What does Doty refuse when he says “for
this hour I Respectfully decline. / I refuse it” (Doty 44)?
4.
What is the significance of the
complexity of the poem?
Exercise:
Questions for Comprehension of the Response
1.
Who is the repetition
bringing out or showing us in the response?
2.
What does McBride say we
are addicted to?
3.
What does McBride say we
must do to defeat the “triplets of evil” (McBride 45)?

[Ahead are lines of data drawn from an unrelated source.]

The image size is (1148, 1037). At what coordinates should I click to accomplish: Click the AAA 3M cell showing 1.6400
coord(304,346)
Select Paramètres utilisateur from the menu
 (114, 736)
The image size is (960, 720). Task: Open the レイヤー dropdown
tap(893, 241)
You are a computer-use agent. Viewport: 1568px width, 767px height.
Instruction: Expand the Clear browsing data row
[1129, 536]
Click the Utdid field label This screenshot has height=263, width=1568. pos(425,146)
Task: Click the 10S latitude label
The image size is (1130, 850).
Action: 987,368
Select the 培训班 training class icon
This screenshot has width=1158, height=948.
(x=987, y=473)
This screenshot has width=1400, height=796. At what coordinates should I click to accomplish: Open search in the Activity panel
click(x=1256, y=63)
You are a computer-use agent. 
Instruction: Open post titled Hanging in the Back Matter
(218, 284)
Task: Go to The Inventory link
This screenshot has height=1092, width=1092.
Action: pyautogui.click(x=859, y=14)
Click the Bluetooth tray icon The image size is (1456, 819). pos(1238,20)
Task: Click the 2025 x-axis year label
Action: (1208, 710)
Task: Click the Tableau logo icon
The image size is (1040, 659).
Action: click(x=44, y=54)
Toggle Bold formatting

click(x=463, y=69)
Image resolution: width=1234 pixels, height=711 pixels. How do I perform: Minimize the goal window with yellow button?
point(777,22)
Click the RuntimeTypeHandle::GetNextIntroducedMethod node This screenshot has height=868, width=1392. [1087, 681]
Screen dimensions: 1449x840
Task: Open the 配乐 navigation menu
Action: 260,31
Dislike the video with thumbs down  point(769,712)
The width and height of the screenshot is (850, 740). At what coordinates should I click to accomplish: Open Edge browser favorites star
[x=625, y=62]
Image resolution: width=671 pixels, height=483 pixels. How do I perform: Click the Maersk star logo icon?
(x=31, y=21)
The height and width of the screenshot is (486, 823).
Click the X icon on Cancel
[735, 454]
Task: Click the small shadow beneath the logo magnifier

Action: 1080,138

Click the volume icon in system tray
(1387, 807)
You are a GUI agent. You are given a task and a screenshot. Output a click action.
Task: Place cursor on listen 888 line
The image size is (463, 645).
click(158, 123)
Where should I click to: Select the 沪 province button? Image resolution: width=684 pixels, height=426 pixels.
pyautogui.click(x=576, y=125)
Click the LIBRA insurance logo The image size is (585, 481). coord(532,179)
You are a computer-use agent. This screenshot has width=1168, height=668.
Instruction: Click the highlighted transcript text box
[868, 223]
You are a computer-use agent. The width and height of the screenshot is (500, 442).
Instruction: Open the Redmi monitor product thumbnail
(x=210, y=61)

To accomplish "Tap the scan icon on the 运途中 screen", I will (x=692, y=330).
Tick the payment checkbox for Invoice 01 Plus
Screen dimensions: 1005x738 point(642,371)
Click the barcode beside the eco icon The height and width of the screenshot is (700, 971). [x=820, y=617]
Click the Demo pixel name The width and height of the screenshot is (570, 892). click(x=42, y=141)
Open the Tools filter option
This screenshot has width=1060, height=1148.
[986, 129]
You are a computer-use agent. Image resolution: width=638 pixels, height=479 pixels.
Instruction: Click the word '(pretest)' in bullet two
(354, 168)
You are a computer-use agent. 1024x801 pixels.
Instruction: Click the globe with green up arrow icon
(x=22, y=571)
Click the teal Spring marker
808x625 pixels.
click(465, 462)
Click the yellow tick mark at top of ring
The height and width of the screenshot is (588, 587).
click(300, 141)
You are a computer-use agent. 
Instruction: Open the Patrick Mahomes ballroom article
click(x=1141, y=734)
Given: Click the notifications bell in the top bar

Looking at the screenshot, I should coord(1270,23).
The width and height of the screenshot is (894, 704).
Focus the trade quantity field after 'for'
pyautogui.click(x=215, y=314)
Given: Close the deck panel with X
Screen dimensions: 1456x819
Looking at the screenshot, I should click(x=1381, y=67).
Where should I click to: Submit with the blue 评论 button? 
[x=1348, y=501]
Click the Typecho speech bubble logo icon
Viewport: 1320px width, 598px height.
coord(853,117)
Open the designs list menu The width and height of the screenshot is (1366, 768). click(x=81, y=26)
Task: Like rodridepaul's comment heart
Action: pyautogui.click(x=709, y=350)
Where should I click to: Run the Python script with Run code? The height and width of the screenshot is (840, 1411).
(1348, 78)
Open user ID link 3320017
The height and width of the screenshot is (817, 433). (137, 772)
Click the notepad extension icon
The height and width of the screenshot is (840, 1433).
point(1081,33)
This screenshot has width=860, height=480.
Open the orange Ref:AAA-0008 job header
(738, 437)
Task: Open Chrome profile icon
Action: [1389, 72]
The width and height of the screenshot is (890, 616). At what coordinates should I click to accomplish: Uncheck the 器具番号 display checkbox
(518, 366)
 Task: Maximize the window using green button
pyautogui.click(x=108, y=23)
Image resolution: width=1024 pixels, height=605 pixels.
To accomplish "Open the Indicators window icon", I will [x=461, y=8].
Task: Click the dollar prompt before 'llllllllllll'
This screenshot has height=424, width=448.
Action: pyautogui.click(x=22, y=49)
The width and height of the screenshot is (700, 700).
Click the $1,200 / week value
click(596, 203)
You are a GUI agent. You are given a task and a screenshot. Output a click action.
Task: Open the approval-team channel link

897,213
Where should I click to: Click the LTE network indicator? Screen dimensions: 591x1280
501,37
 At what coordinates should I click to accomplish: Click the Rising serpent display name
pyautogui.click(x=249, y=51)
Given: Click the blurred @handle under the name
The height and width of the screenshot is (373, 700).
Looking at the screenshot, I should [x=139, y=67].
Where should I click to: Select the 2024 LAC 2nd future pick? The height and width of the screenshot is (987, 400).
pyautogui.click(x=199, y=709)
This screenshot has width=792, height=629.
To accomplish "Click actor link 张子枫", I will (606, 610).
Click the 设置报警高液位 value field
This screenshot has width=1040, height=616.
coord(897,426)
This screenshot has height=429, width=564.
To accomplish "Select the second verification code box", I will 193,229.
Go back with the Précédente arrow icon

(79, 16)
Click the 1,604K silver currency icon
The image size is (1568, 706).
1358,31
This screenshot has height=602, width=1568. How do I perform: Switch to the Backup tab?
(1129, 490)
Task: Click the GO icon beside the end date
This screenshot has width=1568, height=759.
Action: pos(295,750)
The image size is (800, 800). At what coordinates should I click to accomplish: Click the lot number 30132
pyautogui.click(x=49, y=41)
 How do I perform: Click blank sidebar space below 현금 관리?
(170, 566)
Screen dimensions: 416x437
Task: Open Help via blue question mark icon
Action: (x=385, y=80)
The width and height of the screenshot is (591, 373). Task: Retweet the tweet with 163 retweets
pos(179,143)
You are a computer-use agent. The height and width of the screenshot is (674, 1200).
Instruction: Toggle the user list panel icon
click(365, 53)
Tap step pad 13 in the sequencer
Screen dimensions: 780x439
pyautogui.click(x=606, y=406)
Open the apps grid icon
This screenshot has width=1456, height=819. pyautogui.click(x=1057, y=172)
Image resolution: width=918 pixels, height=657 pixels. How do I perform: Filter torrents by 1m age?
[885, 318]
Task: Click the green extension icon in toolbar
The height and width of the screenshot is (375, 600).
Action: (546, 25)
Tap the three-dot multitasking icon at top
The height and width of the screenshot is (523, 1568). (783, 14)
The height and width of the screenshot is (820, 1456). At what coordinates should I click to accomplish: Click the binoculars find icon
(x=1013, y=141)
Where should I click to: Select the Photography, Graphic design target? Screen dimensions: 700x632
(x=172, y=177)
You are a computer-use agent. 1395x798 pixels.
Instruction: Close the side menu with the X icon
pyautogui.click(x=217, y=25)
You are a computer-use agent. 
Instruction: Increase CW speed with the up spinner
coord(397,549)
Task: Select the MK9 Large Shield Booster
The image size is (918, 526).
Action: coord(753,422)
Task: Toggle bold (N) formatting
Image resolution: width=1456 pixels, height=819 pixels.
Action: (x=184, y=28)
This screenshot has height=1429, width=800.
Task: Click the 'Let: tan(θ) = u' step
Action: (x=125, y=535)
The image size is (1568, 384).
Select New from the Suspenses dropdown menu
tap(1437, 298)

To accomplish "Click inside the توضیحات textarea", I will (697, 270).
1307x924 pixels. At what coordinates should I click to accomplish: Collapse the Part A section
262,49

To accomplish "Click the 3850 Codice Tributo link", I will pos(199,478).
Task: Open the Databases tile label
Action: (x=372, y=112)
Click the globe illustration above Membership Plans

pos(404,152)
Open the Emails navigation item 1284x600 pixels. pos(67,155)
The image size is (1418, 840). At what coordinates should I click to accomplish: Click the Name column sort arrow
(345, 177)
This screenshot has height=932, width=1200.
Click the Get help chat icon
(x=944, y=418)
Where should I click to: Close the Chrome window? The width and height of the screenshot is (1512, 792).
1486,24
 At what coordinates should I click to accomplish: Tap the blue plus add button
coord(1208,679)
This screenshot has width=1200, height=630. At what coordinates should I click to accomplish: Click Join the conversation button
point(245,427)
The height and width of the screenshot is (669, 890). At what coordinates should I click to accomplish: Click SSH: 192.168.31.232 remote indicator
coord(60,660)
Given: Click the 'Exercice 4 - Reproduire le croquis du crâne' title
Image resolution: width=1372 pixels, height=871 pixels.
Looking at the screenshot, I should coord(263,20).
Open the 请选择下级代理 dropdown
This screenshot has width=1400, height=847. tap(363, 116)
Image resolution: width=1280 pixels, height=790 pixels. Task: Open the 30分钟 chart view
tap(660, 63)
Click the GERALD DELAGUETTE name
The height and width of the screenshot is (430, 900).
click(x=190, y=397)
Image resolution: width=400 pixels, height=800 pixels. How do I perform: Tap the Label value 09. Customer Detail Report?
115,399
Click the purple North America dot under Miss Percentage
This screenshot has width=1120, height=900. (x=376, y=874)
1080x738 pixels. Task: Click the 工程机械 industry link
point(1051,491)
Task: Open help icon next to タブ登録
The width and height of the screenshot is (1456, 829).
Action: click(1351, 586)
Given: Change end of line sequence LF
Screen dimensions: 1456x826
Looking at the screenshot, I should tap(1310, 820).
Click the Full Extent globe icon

Homework Assignment: Summarize the Poem
Write a
7-9 sentence paragraph summarizing the poem with quotations, in-text citation,
and a Work Cited Page.
Example Summary: Too short, but incorporates quotation and
in-text citation:
Mark Doty’s poem “In Two Seconds” compares Tamir Rice’s life
and death, starting from “the conception bed” to him “playing with a plastic
gun in a city park” (Doty 43-44). The poem ends with a hope that Tamir’s killer
“be visited every night of his life / by an enormity collapsing in front of
him…” (Doty 44).
Work Cited Page
(for today’s poem)
Doty, Mark. “In Two Seconds” Bullets
Into Bells: Poets and Citizens Respond to Gun Violence. Ed. Brian Clements
et al. Beacon Press, 2017.
Homework Assignment: Summarize the Response
Write a 7-9
sentence paragraph summarizing the response with quotations, in-text citations,
and a Work Cited Page.
Homework
Assignment: Analysis
Question for analysis: Where do we see creation and death in both
Doty’s poem and McBride’s response? How are those concepts pitted against each
other? Use quotation and in-text citation to support your answer.
Homework
Assignment: Imitation
Write your own poem about two opposite concepts,
like life and death, or being young and growing up, and how they engage with
one another.
Homework:
- Summary of Poem
- Summary of
Response
- Analysis of
Poem/Response
- Imitation of
Poem
About
this class:
In this class, you are welcome to submit
homework for a grade. If it’s not strong
enough to earn an A, I’ll give you some comments to help you revise it, and let
you do it over again. You have as many chances as you want to complete and
perfect the work in this class, and you are welcome to do more than one week’s
worksheet for homework at a time; ask me for sheets you’ve missed. Students who complete 15 weeks of graded
assignments and a longer paper can qualify for college credit. When you get close to completing 15 weeks,
I’ll help you get started on your longer paper.